Cap sur 2026
Par Nicolas DOMONT
Gérant Associé
À l’orée de 2026, l’environnement de marché reste marqué par une accumulation de forces parfois contradictoires. Les tensions géopolitiques persistent, la transformation technologique s’accélère et les politiques monétaires entrent dans une phase de normalisation progressive. La lisibilité de court terme demeure limitée, mais les lignes de force de moyen terme apparaissent plus clairement. C’est dans cet équilibre entre incertitudes conjoncturelles et tendances structurelles que se dessinent les perspectives de l’année à venir, dans un contexte où les investisseurs doivent composer avec des cycles plus courts et des réactions de marché plus rapides.
La géopolitique continue d’exercer une influence directe sur les marchés financiers. Le rôle toujours central de Donald Trump dans la vie politique américaine entretient un climat d’imprévisibilité, notamment sur les questions commerciales, énergétiques et stratégiques. La recomposition de l’ordre mondial se poursuit autour de zones clés comme Taïwan, le Venezuela ou le Moyen Orient, avec en toile de fond une redéfinition des priorités de défense et de souveraineté. En Europe, cette dynamique se traduit par une hausse significative des dépenses militaires et industrielles, en particulier en Allemagne. Si l’impact macroéconomique immédiat de ces plans reste difficile à mesurer, leur temporalité s’inscrit clairement dans une logique de long terme, avec des effets diffus mais structurants sur l’investissement, l’emploi et l’autonomie stratégique du continent.
Sur le plan technologique, 2026 s’inscrit dans la continuité du cycle engagé autour des infrastructures numériques, des data centers et du cloud. Après une phase d’investissement massif, la question centrale devient celle de la diffusion des usages et de la montée en puissance des modèles économiques. L’intelligence artificielle apparaît de plus en plus comme un levier tangible d’amélioration de la productivité, en particulier dans le secteur tertiaire, en automatisant certains processus et en accélérant les cycles de décision. Les nouveaux usages les plus avancés, qu’il s’agisse de la robotique, des solutions B2B ou de la mobilité autonome, structurent progressivement les axes de croissance pour les années à venir. Si le retour sur investissement des logiciels reste encore en phase de construction, la capacité à faire monter les taux d’adoption, la récurrence des revenus et la valeur ajoutée des services sera déterminante pour transformer l’innovation en performance économique durable. Dans ce contexte, le besoin en puissance de calcul et en infrastructures demeure confirmé, soutenant une dynamique industrielle de fond.

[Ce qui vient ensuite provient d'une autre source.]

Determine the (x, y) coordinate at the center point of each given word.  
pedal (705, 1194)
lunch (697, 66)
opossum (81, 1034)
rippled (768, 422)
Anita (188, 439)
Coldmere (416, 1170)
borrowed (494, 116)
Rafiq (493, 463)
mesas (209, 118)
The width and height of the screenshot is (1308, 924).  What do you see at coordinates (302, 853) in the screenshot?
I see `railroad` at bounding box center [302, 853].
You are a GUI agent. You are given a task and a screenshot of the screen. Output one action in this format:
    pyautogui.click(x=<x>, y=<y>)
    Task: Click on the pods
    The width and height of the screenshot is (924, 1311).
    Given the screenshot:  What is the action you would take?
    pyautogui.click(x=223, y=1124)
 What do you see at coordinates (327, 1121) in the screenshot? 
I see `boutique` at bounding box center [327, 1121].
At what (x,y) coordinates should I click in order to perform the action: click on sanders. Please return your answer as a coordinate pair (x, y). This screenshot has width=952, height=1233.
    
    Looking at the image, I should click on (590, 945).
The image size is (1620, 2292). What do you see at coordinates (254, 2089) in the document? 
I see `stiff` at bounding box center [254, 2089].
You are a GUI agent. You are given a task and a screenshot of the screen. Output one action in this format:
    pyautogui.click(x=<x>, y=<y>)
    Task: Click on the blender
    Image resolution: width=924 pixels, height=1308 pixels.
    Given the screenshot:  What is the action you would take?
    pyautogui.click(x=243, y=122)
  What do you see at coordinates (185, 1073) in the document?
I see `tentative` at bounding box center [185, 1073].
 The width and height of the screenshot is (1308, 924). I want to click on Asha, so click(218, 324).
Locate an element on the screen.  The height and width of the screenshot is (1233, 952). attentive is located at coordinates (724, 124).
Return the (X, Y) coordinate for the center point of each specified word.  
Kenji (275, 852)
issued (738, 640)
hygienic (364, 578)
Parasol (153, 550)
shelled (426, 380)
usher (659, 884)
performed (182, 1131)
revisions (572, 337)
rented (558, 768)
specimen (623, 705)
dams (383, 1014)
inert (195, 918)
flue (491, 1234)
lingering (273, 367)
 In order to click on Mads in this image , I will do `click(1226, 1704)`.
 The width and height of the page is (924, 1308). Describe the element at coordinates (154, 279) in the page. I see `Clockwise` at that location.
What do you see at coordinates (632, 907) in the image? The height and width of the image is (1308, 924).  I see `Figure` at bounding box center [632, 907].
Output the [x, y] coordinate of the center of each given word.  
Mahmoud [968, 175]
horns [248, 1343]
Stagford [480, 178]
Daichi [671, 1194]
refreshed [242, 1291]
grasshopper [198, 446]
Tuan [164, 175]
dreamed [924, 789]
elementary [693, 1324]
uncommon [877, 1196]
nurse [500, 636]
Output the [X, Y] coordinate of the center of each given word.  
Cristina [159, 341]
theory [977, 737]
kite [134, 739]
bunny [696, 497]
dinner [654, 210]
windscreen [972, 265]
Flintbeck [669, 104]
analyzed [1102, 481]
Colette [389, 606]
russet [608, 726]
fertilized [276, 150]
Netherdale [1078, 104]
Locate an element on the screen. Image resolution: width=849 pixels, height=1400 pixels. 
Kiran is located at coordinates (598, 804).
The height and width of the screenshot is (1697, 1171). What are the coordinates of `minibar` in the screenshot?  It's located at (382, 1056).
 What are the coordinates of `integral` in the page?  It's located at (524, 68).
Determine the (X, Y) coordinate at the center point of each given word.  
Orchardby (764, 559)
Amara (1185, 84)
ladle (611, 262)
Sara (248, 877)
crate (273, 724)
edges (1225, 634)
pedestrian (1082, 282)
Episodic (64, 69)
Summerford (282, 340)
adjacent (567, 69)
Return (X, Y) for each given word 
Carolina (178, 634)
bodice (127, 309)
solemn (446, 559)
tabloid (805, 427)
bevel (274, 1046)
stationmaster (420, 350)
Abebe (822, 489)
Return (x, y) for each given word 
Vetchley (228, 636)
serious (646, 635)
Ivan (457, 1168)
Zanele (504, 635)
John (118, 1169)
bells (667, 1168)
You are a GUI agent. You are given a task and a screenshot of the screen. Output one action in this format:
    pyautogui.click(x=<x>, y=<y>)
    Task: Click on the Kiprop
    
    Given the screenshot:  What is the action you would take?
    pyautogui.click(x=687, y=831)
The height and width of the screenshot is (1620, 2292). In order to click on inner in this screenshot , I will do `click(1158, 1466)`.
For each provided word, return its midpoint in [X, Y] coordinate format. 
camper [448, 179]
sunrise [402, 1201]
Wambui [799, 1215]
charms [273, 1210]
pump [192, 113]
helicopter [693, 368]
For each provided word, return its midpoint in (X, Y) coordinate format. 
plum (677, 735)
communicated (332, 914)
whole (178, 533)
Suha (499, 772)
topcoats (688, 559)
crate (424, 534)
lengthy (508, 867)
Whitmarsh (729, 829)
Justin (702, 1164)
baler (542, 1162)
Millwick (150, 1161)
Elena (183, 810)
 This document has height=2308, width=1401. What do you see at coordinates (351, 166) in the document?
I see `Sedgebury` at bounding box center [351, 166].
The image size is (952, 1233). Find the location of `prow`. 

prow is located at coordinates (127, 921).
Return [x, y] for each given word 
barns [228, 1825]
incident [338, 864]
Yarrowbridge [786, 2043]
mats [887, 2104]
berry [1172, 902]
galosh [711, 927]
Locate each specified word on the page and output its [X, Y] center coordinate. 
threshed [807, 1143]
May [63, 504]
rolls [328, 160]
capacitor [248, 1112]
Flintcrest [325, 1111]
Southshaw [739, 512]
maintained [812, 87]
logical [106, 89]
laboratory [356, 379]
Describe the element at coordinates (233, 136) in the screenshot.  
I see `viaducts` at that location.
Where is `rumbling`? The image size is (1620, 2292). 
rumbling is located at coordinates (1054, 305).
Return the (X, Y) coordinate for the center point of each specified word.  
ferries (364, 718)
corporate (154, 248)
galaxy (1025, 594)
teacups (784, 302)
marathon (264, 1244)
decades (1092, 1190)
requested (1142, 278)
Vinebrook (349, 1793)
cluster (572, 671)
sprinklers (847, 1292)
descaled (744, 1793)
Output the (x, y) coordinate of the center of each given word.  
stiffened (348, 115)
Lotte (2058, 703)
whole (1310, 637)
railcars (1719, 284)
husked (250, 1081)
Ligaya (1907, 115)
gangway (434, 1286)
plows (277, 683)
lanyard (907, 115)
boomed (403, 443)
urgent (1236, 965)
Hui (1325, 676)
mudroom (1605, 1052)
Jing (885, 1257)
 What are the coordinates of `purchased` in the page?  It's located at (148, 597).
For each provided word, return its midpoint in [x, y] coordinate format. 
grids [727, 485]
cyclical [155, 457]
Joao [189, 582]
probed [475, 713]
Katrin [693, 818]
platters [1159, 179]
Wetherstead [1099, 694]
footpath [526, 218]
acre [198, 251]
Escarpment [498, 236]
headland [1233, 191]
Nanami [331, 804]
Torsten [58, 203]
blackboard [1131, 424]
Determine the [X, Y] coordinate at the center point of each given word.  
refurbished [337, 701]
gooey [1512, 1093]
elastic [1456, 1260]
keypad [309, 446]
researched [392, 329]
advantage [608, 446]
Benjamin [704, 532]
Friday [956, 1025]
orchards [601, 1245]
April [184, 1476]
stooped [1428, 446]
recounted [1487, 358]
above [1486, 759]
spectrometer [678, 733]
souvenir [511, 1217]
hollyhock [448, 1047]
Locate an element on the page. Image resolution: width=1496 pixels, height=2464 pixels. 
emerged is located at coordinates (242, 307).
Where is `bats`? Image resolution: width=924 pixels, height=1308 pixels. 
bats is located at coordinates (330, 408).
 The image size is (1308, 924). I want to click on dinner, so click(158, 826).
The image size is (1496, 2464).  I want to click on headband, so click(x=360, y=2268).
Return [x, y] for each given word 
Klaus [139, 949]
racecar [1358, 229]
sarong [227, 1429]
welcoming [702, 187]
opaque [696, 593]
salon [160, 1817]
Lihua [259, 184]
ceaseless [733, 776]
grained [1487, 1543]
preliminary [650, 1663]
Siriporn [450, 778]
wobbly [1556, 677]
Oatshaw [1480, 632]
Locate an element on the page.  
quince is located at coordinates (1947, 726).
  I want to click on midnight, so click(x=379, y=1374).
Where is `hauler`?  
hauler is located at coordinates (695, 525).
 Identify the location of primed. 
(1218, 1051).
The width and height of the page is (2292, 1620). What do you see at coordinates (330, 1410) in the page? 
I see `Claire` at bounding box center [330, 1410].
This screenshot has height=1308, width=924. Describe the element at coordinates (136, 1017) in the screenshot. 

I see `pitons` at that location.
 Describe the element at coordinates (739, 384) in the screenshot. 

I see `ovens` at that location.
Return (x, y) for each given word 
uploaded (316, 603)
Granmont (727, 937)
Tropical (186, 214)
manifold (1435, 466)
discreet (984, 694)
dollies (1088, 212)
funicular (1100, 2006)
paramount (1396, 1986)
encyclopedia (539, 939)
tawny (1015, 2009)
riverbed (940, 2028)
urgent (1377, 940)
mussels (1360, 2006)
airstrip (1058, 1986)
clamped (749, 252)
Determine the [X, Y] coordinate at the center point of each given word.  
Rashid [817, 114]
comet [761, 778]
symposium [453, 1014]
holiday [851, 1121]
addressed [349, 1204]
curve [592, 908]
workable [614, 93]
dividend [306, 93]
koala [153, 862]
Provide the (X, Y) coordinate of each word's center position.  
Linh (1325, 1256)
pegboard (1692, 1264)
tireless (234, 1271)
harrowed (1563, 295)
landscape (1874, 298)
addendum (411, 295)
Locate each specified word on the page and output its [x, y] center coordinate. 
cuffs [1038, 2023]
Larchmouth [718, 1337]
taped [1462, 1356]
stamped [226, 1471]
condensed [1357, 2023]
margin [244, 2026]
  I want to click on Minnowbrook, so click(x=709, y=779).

Le troisième pilier des perspectives 2026 concerne l’endettement et les marchés obligataires. La pression exercée sur les banques centrales s’est partiellement relâchée. L’inflation aux États Unis poursuit sa normalisation tandis que le marché du travail montre des signes d’essoufflement. Le consensus anticipe désormais deux baisses de taux directeurs en 2026, un environnement généralement plus favorable aux actifs risqués et aux marchés actions. Cette détente concerne principalement les taux courts, déjà largement intégrée par les marchés, tandis que les taux longs restent plus sensibles aux niveaux d’endettement et aux besoins de financement des États. Cette configuration invite à une lecture plus sélective du risque de taux. Sur le plan des devises, la question de la stabilité du dollar demeure centrale. Dans ce cadre, l’or s’inscrit davantage dans une dynamique de fond, portée par la diversification des réserves, les incertitudes géopolitiques et la recherche de stabilité monétaire, plutôt que comme une réponse conjoncturelle aux tensions de marché.
À l’approche de 2026, les marchés offrent ainsi un terrain d’investissement riche, complexe et stimulant. Les transformations géopolitiques, les ruptures technologiques et les ajustements financiers redessinent progressivement les opportunités. Les grandes tendances structurelles continuent de façonner la croissance future, tandis que l’innovation irrigue l’ensemble de l’économie. Dans cet environnement en mutation, la capacité à comprendre ces dynamiques, à les accompagner et à rester exposé aux moteurs de long terme constitue un élément clé de la création de valeur. Les perspectives s’ouvrent sur une nouvelle année porteuse de renouvellement, d’investissements et d’opportunités dans la durée.